Humans of Aloha—Aloha, Counselor, 2019

“I think when you come to Aloha as a counselor like me—someone who never went to camp there and didn’t know anything about it before I came—my socioeconomic difference really shaped my experience. I remember telling my campers that I had been working two jobs, seven days a week for the past six months so that I could afford to come to camp. Then a camper asked me why my parents couldn’t just pay for my rent and questions like that, which were really difficult conversations. The socioeconomic disparity between campers on campership versus those who had been going there a long time…it’s really hard for me to even imagine that someone could afford to send their kids to camp every year here. I would have never been able to go to camp there, and that made me sort of sad. I know that the Foundation does give out camperships, but for the most part, it seems it’s wealthy families and as long as it’s going stay that way, there’s not going to be a change in the culture.

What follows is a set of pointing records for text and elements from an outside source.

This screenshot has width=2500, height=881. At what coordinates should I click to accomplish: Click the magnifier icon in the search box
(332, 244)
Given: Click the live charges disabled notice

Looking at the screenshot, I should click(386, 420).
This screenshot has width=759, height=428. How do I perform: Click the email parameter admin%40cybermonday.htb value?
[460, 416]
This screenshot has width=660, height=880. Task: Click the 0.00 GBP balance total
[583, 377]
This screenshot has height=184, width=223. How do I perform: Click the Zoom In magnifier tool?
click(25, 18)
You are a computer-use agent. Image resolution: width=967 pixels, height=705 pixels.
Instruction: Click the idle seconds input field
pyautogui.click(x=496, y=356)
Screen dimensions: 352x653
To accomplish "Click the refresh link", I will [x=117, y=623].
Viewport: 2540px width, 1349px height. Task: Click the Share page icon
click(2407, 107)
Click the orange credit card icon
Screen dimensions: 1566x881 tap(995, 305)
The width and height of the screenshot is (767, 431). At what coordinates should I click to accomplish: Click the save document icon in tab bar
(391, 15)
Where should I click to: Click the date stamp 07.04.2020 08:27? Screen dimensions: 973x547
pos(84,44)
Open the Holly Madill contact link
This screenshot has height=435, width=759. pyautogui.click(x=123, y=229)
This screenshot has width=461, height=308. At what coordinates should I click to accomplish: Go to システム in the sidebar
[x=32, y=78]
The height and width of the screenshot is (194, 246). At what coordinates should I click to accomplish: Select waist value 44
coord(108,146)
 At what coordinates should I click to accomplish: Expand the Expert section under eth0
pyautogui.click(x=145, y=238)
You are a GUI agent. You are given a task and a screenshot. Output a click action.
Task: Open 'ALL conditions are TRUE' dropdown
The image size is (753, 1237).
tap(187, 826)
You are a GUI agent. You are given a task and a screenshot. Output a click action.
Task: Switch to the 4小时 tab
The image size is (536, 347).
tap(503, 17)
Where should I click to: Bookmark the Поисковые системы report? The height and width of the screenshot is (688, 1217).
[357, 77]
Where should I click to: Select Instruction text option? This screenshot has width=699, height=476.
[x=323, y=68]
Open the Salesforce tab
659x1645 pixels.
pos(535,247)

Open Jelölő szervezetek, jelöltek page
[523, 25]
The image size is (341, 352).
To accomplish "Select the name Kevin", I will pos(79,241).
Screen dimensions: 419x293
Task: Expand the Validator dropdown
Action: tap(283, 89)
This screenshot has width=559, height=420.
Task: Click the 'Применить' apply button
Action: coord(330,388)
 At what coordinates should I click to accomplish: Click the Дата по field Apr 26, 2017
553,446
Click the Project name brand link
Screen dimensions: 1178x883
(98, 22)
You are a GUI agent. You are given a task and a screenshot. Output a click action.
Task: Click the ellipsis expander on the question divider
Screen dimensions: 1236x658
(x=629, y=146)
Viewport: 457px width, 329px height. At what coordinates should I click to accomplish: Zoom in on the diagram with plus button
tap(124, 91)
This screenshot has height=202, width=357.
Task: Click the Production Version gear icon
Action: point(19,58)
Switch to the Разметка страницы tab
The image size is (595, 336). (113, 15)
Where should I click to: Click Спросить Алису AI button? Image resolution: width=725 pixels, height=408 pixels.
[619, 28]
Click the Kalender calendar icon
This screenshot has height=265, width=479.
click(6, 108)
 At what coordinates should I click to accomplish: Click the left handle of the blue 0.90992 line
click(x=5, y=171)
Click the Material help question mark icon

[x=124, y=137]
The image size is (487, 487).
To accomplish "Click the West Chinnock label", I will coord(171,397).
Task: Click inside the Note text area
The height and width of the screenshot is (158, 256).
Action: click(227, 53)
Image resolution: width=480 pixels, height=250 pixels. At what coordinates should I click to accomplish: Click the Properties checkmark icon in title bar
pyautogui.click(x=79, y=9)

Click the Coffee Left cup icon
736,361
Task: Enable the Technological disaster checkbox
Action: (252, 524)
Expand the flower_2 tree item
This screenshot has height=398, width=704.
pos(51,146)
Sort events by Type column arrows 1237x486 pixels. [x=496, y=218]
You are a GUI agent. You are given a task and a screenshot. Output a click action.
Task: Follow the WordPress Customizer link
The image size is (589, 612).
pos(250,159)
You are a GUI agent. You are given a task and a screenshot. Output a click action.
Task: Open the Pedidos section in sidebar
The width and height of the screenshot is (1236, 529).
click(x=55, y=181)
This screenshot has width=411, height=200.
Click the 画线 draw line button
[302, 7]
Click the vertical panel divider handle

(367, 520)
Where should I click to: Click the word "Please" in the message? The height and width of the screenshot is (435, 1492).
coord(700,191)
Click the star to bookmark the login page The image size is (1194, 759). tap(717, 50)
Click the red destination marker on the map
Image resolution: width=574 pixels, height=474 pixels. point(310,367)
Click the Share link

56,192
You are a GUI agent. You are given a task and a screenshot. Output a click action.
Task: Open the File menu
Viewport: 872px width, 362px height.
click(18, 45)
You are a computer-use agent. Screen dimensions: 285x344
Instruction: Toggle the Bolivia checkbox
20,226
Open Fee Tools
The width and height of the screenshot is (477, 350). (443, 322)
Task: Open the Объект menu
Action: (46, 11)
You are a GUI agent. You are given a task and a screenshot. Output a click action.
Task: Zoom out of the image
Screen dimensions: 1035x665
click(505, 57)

One of the first experiences I had when I thought maybe it was a bad idea I had come to camp was during counselor orientation at the beginning of the summer when it was explained that we needed to preserve the campers’ world, a “child’s world.” That was really surprising to me because for a camp that prided itself on its community and finding yourself and being a good person, it seemed alarming to me that they would ask counselors to sidestep their own personal beliefs and things happening in the world to limit all of the troubles of the outside world. I can understand that to an extent, but there were a lot of times that things were happening that were relevant to both worlds and navigating those conversations with campers, while being mindful that the camp doesn’t want you to talk about real things like that, was really unsettling. I felt like I got dropped into the deep end of something I wasn’t equipped to handle.”